しかしアラスカでフーリガンと言うとき、人々は全く別のものを想像します。この季節ならではの楽しみ、「フーリガンがやってくる」と考えただけで胸はときめき心は躍るのです。フーリガンとは体調20〜25センチ程のししゃもを大きくしたような魚。日本では北海道だけにいて、キュウリウオと呼ばれているとか。とても脂がのっていて、原住民のチュガッチエスキモーはこれでろうそくを作ったそうです。またの名をキャンドルフィッシュというのだとか。フーリガンを辞書で調べると[hooligan:ごろつき。不良少年、よた者] と書かれています。
5月初旬、このごろつき達がアンカレッジの南、ターナゲイン入江に大挙してやってくるのです。ふつう波は寄せては引いてだけれど、ターナゲイン入江は世界でも有数の干満の差の激しいところ。で、満ちるときは右から左に、引くときはその逆に、まるで川みたいに一方的に流れるのです。彼らの通り道に近づける引き潮の時に漁をします。

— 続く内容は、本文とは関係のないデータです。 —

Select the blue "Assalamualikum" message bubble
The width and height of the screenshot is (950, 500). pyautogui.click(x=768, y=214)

フーリガン漁には専用の網があります。直径50センチくらい、柄が2メートル以上ある長いもので、巨大虫取り網のよう。お知りまで届く長靴を履いて海に2,3歩入り、この網で潮の流れに逆らって底をさらうようにすくいます。するとひとかきするごとに必ず一匹二匹このごろつきが入ってくるのです!だから面白いように捕れ、夢中になってしまうのです。道路に車がずらーっと100台くらい、岸にはその倍くらいの人々が夢中になって網を動かしている景色も壮観(滑稽?)です。

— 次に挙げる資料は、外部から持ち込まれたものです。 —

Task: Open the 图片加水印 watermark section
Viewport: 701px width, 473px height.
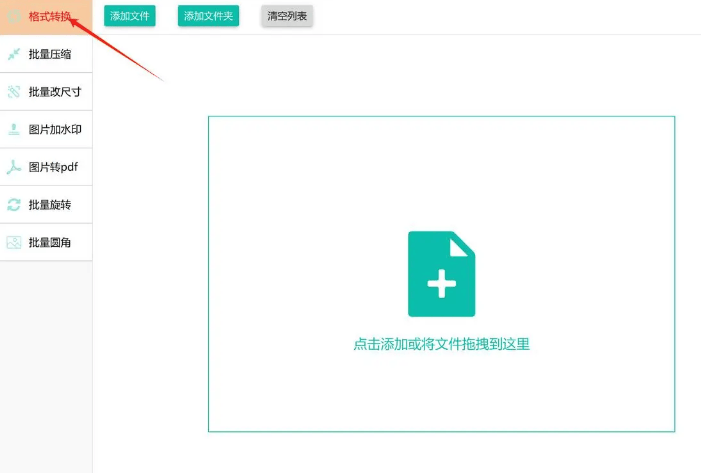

先日初フーリガンに行って来ました。潮のいいときに合わず、ひとかき最高3匹でしたが30分で44匹収穫がありました。(去年は15分で61匹!)潮さえ合えば、ひとかき10匹近く入ることもあるそうです! 捕った魚は、メスは卵があるのでそのまま、オスは中を掃除して干物にするか冷凍して保存します。揚げて南蛮漬けにしたり、塩焼き、みそ焼きなどにして食します。新鮮なおいしいフーリガンは本格的な春の訪れの風物詩。来週は山にたらの芽を摘みに、今月末にはいよいよサーモン釣りが始まります!